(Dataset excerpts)
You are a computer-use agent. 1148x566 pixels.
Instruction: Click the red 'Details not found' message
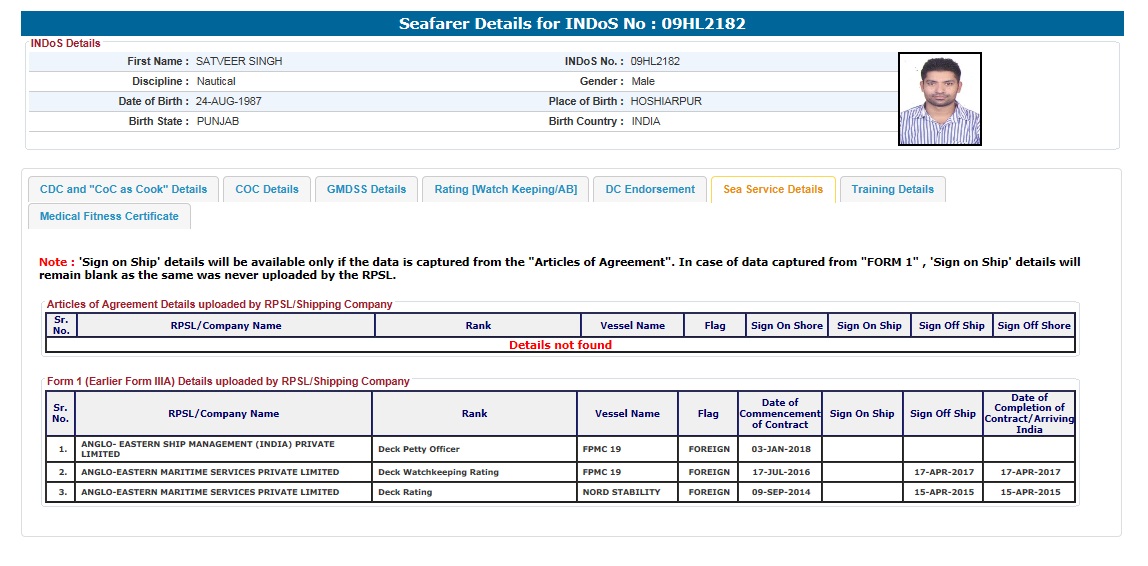pos(560,345)
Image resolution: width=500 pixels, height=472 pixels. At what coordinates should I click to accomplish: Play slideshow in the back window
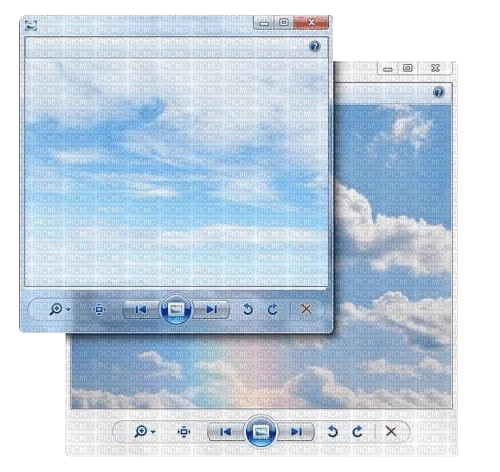coord(261,432)
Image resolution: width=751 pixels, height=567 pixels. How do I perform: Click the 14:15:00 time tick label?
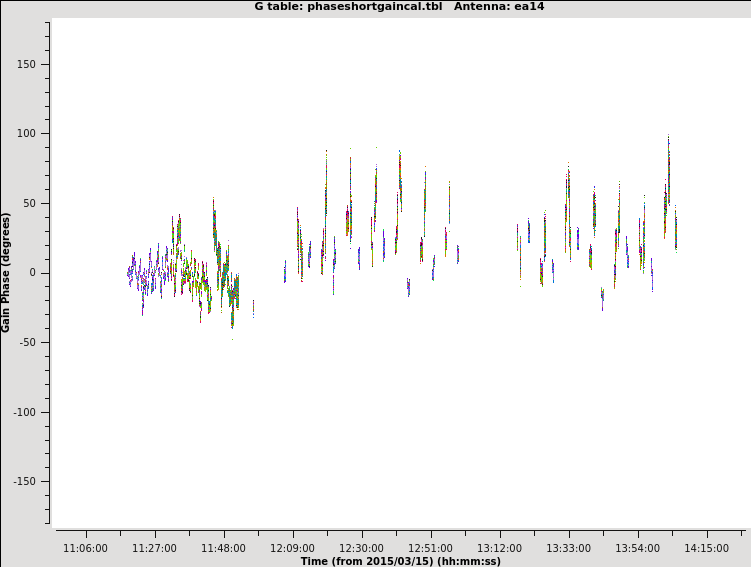[x=706, y=548]
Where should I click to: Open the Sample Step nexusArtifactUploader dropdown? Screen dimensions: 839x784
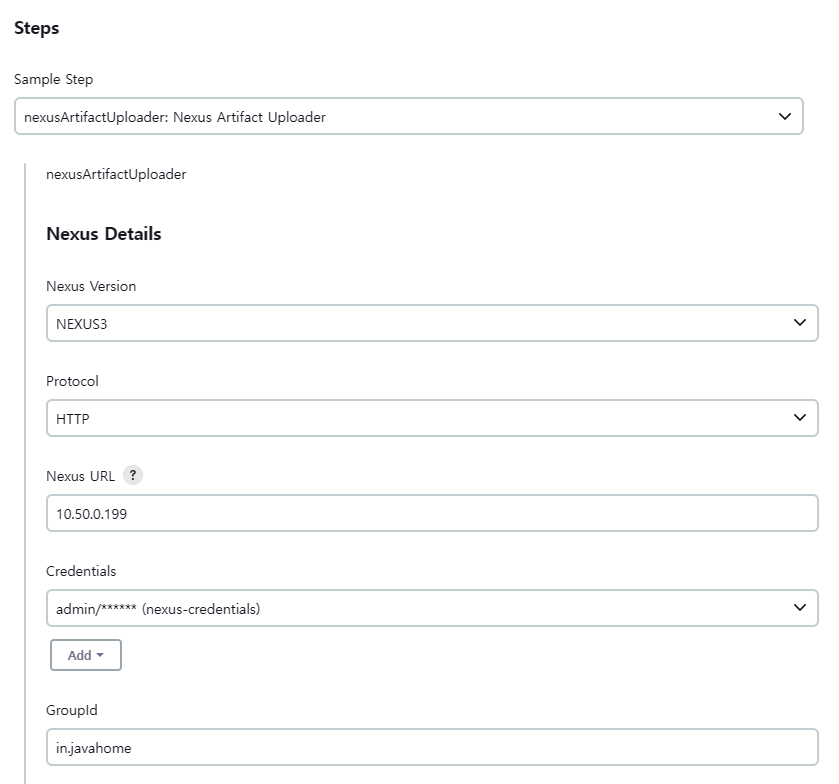pyautogui.click(x=400, y=117)
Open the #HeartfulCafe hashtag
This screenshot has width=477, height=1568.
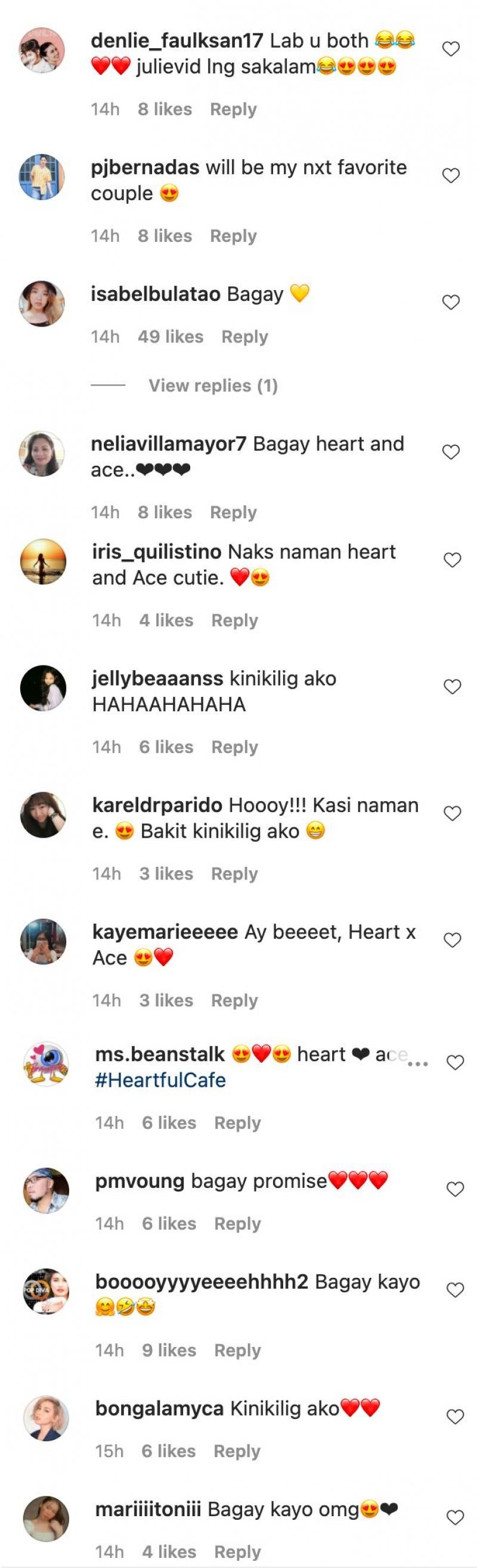point(160,1080)
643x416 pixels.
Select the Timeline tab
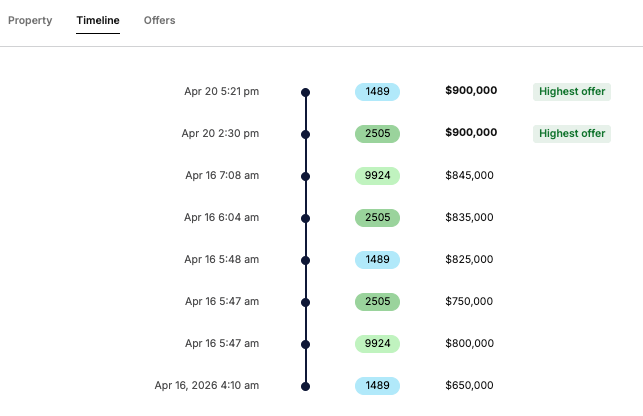click(98, 20)

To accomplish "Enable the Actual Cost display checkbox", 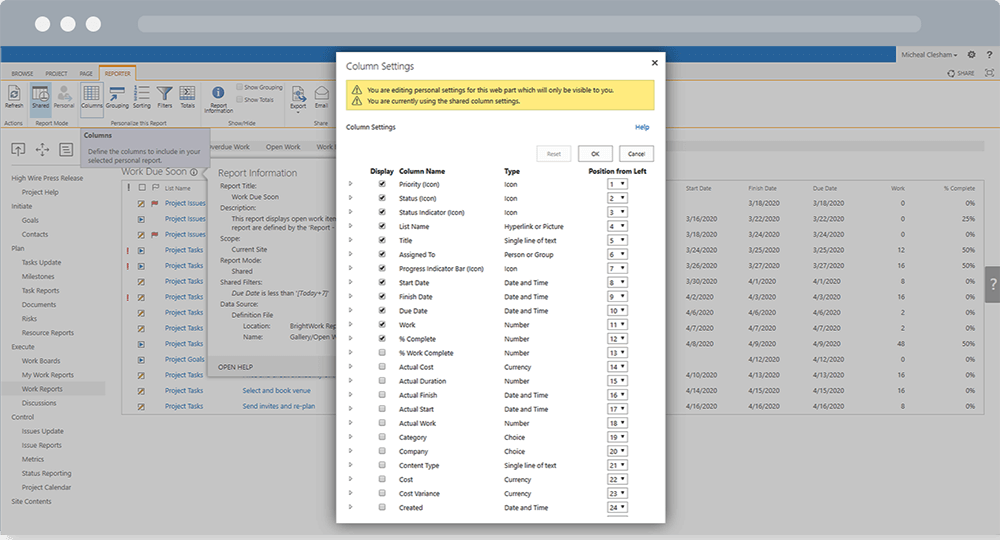I will (382, 367).
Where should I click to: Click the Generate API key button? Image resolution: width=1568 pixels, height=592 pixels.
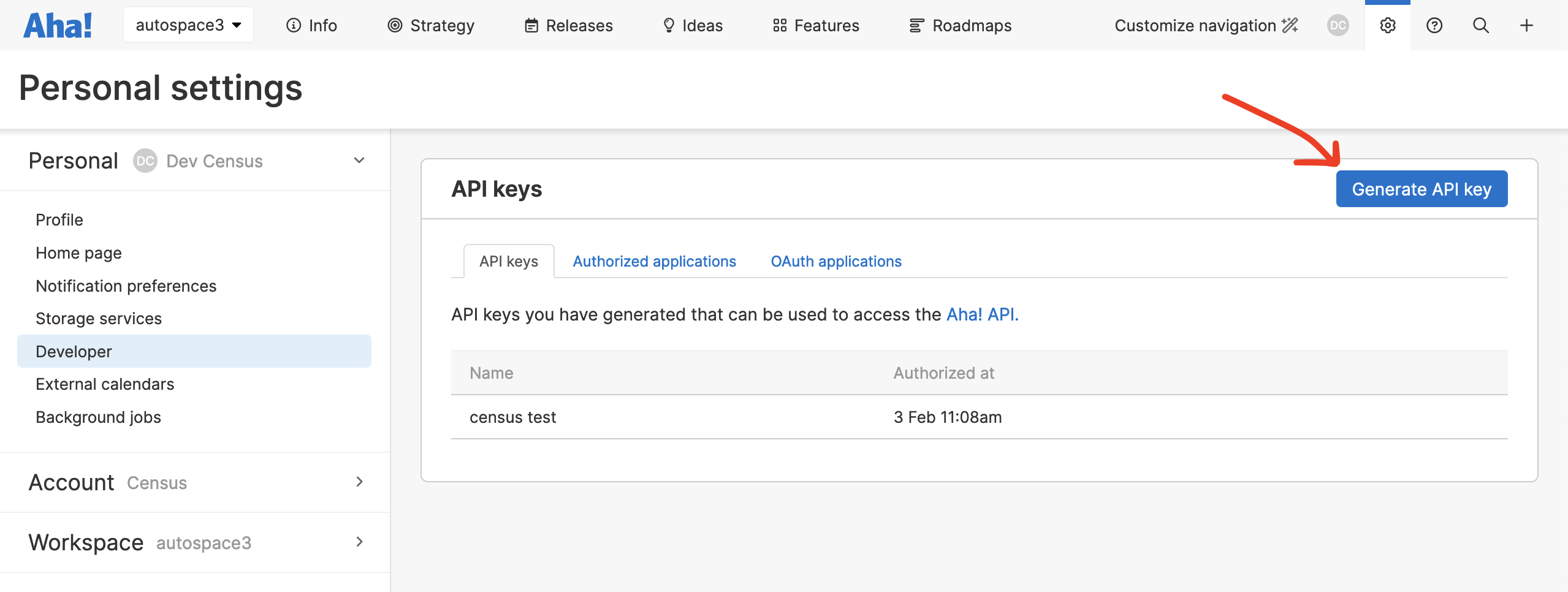click(x=1421, y=189)
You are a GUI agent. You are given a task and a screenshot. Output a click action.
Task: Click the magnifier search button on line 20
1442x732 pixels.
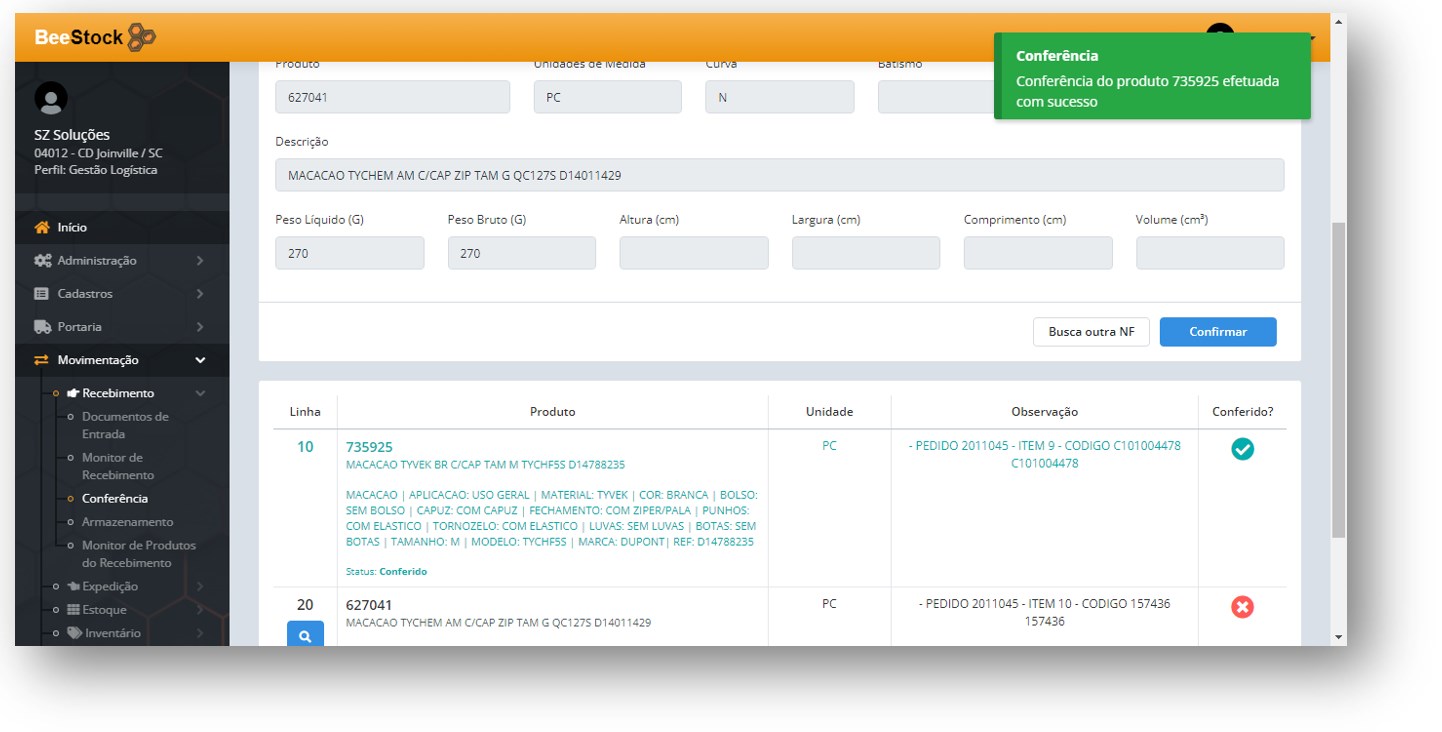point(305,634)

- PROBLEM REQUIREMENTS: Skip the pictures and retype exactly the lines from the one that contains "Where should I click to: Click" to the last line of the records.

- RESULT:
Where should I click to: Click the Generate API key button? Image resolution: width=1568 pixels, height=592 pixels.
click(x=1421, y=189)
You are a GUI agent. You are given a task and a screenshot. Output a click action.
Task: Click the magnifier search button on line 20
1442x732 pixels.
point(305,634)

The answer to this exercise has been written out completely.